Prepare a Multi-Part brms Formula and Corresponding Data
Source:R/prepare_formula_model.R
prepare_formula_model.RdThis function serves as a powerful pre-processor for building complex Bayesian models with the `brms` package. It automates the construction of a multi-part, non-linear formula by classifying covariates into four distinct categories: unshrunk prognostic, shrunk prognostic, unshrunk predictive, and shrunk predictive.
Usage
prepare_formula_model(
data,
response_formula_str,
shrunk_predictive_formula_str = NULL,
unshrunk_prognostic_formula_str = NULL,
unshrunk_predictive_formula_str = NULL,
shrunk_prognostic_formula_str = NULL,
response_type = c("binary", "count", "continuous", "survival"),
stratification_formula_str = NULL
)Arguments
- data
A data.frame containing all the necessary variables.
- response_formula_str
A character string for the response part, e.g., "outcome ~ trt", for count models "n_events + offset(log(days)) ~ trt" or for survival models "Surv(time,status) ~ trt".
- shrunk_predictive_formula_str
Predictive terms to be shrunk ('shpredeffect'). These are typically interactions with the treatment variable.

Problem 1:
Decide whether each statement below agrees with the prepare_formula_model documentation. Answer yes or no for each, and quote the exact words from the documentation that settle it.
(a) The function sorts covariates into four categories.
(b) The data argument takes a matrix of variables.
(c) Shrunk predictive terms are usually interactions with the treatment variable.
Problem 2: Continue the prepare_formula_model documentation, starting right after its last sentence.

Supplied information:
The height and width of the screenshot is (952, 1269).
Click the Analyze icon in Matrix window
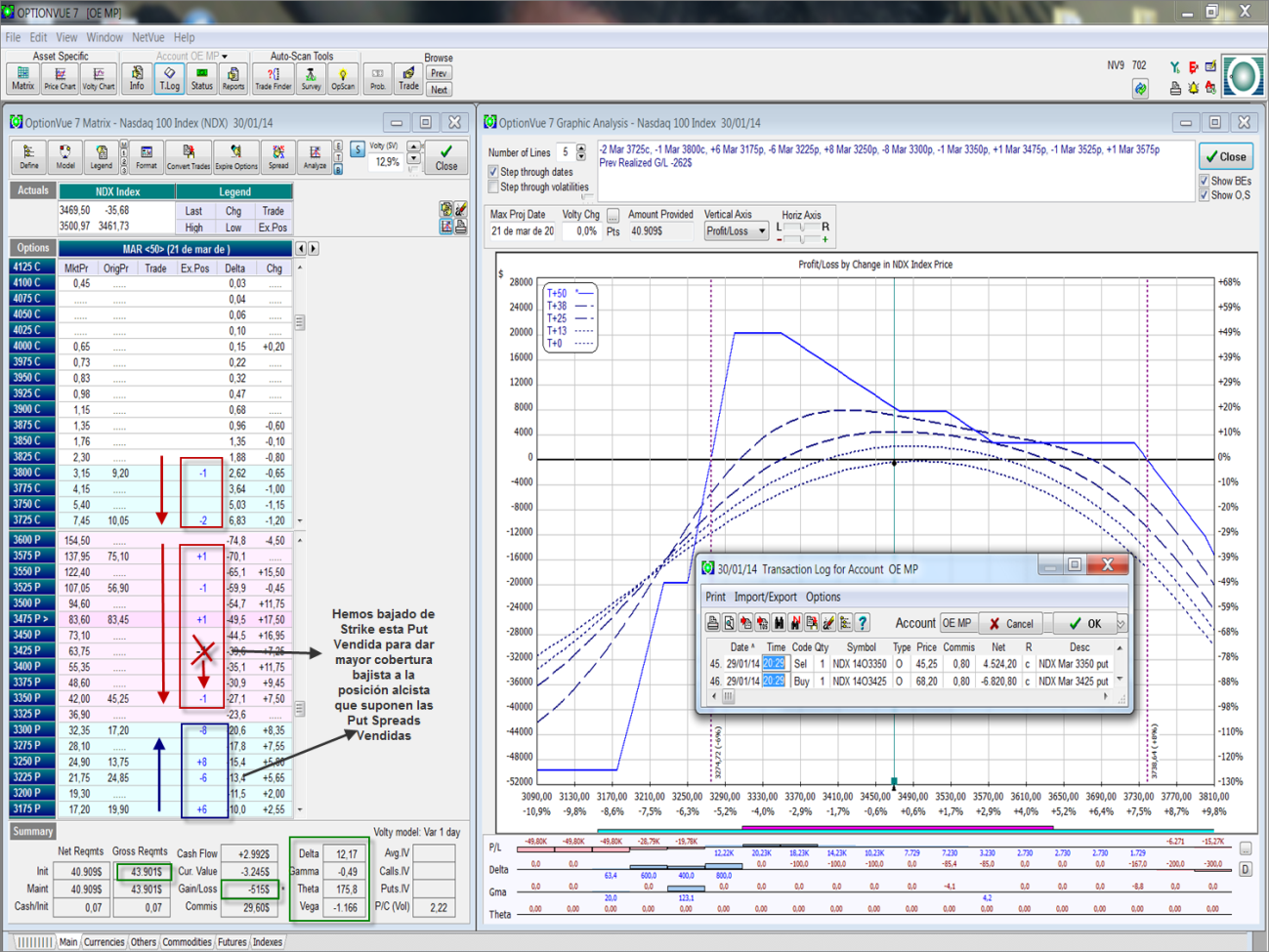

Written reply 1:
(a) Yes: "classifying covariates into four distinct categories"
(b) No: "A data.frame containing all the necessary variables."
(c) Yes: "These are typically interactions with the treatment variable."

Written reply 2:
- unshrunk_prognostic_formula_str
Prognostic terms not to be shrunk ('unprogeffect'). These are main effects assumed to be important.
- unshrunk_predictive_formula_str
Predictive terms not to be shrunk ('unpredeffect').
- shrunk_prognostic_formula_str
Prognostic terms to be shrunk ('shprogeffect'). These are main effects where regularization is desired.
- response_type
The type of outcome variable. One of "binary", "count", "continuous", or "survival".
- stratification_formula_str
A formula string specifying the stratification variable, e.g., "~ strata_var".
Value
A list with three elements: `formula` (a `brmsformula` object), `data` (the modified data.frame), and `response_type` (the character string of the response type).
Details
This classification allows for applying differential shrinkage (regularization) to different parts of the model. The function also prepares the corresponding data using R's contrast coding system for proper factor handling and interactions.
Key Features
Multi-Part Formula Construction: It generates a `brmsformula` object with up to four distinct linear components (`unprogeffect`, `shprogeffect`, `unpredeffect`, `shpredeffect`), which are combined in a non-linear model. This allows for assigning different priors to each component.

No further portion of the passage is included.